----- Given entries
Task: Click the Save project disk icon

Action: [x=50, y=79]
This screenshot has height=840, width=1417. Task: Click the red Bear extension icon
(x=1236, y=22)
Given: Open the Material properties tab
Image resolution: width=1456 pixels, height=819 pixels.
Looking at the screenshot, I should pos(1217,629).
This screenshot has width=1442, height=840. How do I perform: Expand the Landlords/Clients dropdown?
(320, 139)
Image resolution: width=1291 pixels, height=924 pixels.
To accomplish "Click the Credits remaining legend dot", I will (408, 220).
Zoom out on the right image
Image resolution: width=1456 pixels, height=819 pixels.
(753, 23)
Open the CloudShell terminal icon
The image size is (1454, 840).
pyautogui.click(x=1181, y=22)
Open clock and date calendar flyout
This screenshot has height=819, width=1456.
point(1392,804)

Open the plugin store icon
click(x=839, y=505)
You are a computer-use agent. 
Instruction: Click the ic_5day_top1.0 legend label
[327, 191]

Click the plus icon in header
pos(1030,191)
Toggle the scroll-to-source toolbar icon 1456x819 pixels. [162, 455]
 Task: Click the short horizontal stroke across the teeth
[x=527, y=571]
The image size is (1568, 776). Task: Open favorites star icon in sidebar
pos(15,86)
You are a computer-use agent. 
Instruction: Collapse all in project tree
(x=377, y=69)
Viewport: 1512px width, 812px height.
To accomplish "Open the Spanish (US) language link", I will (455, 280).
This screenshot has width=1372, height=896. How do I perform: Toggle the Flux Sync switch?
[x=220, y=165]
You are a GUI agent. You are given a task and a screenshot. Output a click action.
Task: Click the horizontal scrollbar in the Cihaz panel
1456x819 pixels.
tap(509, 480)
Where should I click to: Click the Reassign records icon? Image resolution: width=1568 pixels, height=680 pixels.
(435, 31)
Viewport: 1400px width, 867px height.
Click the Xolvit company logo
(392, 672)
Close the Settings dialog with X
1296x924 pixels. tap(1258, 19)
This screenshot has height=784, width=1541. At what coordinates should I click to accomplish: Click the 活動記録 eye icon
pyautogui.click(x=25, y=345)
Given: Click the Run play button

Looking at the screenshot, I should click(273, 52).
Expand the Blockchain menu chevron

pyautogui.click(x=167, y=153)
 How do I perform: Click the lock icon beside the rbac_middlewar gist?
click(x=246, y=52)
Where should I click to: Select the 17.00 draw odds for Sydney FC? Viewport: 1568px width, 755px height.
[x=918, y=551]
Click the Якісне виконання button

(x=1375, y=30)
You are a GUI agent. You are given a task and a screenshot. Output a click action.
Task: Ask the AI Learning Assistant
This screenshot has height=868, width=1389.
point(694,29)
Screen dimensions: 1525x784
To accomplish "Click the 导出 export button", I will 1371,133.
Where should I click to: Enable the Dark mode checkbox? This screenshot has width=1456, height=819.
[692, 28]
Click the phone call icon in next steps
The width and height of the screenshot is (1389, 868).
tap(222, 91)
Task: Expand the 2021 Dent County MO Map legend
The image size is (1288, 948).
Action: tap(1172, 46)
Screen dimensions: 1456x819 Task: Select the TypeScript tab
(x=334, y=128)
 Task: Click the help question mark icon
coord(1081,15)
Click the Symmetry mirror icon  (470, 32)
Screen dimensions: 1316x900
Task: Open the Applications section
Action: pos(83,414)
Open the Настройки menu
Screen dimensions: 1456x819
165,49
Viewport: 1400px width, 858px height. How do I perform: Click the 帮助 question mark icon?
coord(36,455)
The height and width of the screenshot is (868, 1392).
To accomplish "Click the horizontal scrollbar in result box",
----------
**What is expected**
Output the entries exactly. Leave nothing out.

**Response area**
Task: Click the Save project disk icon

Action: [x=50, y=79]
This screenshot has height=840, width=1417. Task: Click the red Bear extension icon
(x=1236, y=22)
Given: Open the Material properties tab
Image resolution: width=1456 pixels, height=819 pixels.
Looking at the screenshot, I should pos(1217,629).
This screenshot has width=1442, height=840. How do I perform: Expand the Landlords/Clients dropdown?
(320, 139)
Image resolution: width=1291 pixels, height=924 pixels.
To accomplish "Click the Credits remaining legend dot", I will (408, 220).
Zoom out on the right image
Image resolution: width=1456 pixels, height=819 pixels.
(753, 23)
Open the CloudShell terminal icon
The image size is (1454, 840).
pyautogui.click(x=1181, y=22)
Open clock and date calendar flyout
This screenshot has height=819, width=1456.
point(1392,804)

Open the plugin store icon
click(x=839, y=505)
You are a computer-use agent. 
Instruction: Click the ic_5day_top1.0 legend label
[327, 191]

Click the plus icon in header
pos(1030,191)
Toggle the scroll-to-source toolbar icon 1456x819 pixels. [162, 455]
 Task: Click the short horizontal stroke across the teeth
[x=527, y=571]
The image size is (1568, 776). Task: Open favorites star icon in sidebar
pos(15,86)
You are a computer-use agent. 
Instruction: Collapse all in project tree
(x=377, y=69)
Viewport: 1512px width, 812px height.
To accomplish "Open the Spanish (US) language link", I will (455, 280).
This screenshot has width=1372, height=896. How do I perform: Toggle the Flux Sync switch?
[x=220, y=165]
You are a GUI agent. You are given a task and a screenshot. Output a click action.
Task: Click the horizontal scrollbar in the Cihaz panel
1456x819 pixels.
tap(509, 480)
Where should I click to: Click the Reassign records icon? Image resolution: width=1568 pixels, height=680 pixels.
(435, 31)
Viewport: 1400px width, 867px height.
Click the Xolvit company logo
(392, 672)
Close the Settings dialog with X
1296x924 pixels. tap(1258, 19)
This screenshot has height=784, width=1541. At what coordinates should I click to accomplish: Click the 活動記録 eye icon
pyautogui.click(x=25, y=345)
Given: Click the Run play button

Looking at the screenshot, I should click(273, 52).
Expand the Blockchain menu chevron

pyautogui.click(x=167, y=153)
 How do I perform: Click the lock icon beside the rbac_middlewar gist?
click(x=246, y=52)
Where should I click to: Select the 17.00 draw odds for Sydney FC? Viewport: 1568px width, 755px height.
[x=918, y=551]
Click the Якісне виконання button

(x=1375, y=30)
You are a GUI agent. You are given a task and a screenshot. Output a click action.
Task: Ask the AI Learning Assistant
This screenshot has height=868, width=1389.
point(694,29)
Screen dimensions: 1525x784
To accomplish "Click the 导出 export button", I will 1371,133.
Where should I click to: Enable the Dark mode checkbox? This screenshot has width=1456, height=819.
[692, 28]
Click the phone call icon in next steps
The width and height of the screenshot is (1389, 868).
tap(222, 91)
Task: Expand the 2021 Dent County MO Map legend
The image size is (1288, 948).
Action: tap(1172, 46)
Screen dimensions: 1456x819 Task: Select the TypeScript tab
(x=334, y=128)
 Task: Click the help question mark icon
coord(1081,15)
Click the Symmetry mirror icon  (470, 32)
Screen dimensions: 1316x900
Task: Open the Applications section
Action: pos(83,414)
Open the Настройки menu
Screen dimensions: 1456x819
165,49
Viewport: 1400px width, 858px height. How do I perform: Click the 帮助 question mark icon?
coord(36,455)
The height and width of the screenshot is (868, 1392).
To accomplish "Click the horizontal scrollbar in result box",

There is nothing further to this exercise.